Maintenance rituximab for relapsing thrombotic thrombocytopenic purpura: a case report

2018 
BACKGROUND: Appropriate management to prevent relapses of acquired, autoimmune thrombotic thrombocytopenic purpura (TTP) is not clear. Rituximab (375 mg/m2 /week × 4) is effective treatment for acute episodes but it is not consistently effective for prevention of relapses. Maintenance rituximab, 375 mg/m2 /3 months for 2 years, is commonly used to prevent progression of follicular lymphoma, but the outcome of maintenance rituximab to prevent TTP relapses has been rarely reported. CASE REPORT: An 8-year-old girl was diagnosed with acquired TTP in 2008; her ADAMTS13 activity was less than 5%, with a functional inhibitor of greater than 8 Bethesda units/mL. She achieved remission with therapeutic plasma exchange, corticosteroids, and rituximab (375 mg/m2 /week × 4). During the following 6 years she had seven additional episodes. Each episode responded to therapeutic plasma exchange, sometimes requiring additional treatments (corticosteroids, rituximab, and cyclophosphamide).

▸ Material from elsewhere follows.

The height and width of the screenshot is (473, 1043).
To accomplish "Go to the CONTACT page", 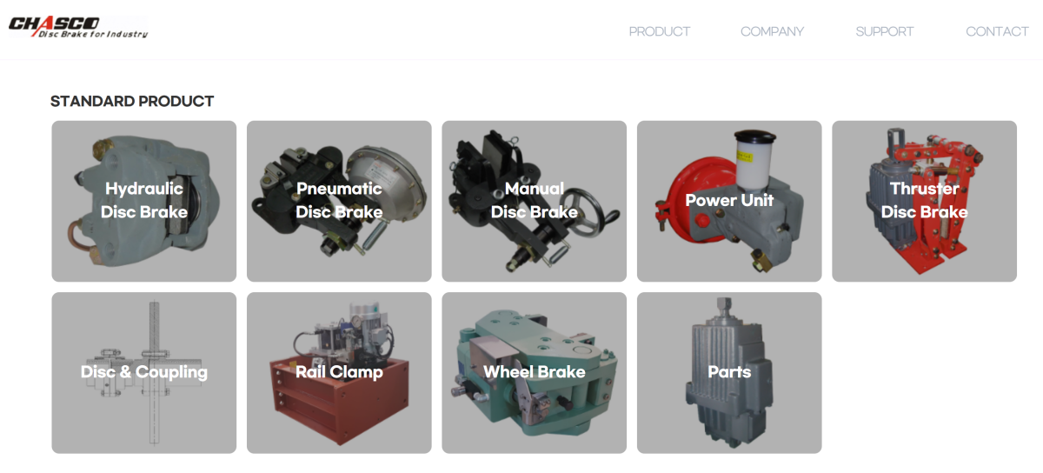I will point(997,31).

However, these treatments, as well as splenectomy and trials of cyclophosphamide and mycophenolate mofetil during clinical remissions, failed to prevent relapses. Her ADAMTS13 activity remained 8% or less throughout all of her remissions. Maintenance rituximab was begun in 2013: 500 mg (313 mg/m2 ) every 2-3 months × 5, then 600 mg (375 mg/m2 ) every 6 months × 2. After 1 year, her ADAMTS13 was 26%; after 2 years, 51%. During the past 3 years since stopping rituximab, she has remained well, with normal ADAMTS13 activity (70%-78%). CONCLUSION: Maintenance rituximab treatment may be effective for prevention of relapses in patients with acquired, autoimmune TTP, even when splenectomy and intensive immunosuppression, including multiple conventional courses of rituximab, fail to prevent subsequent relapses.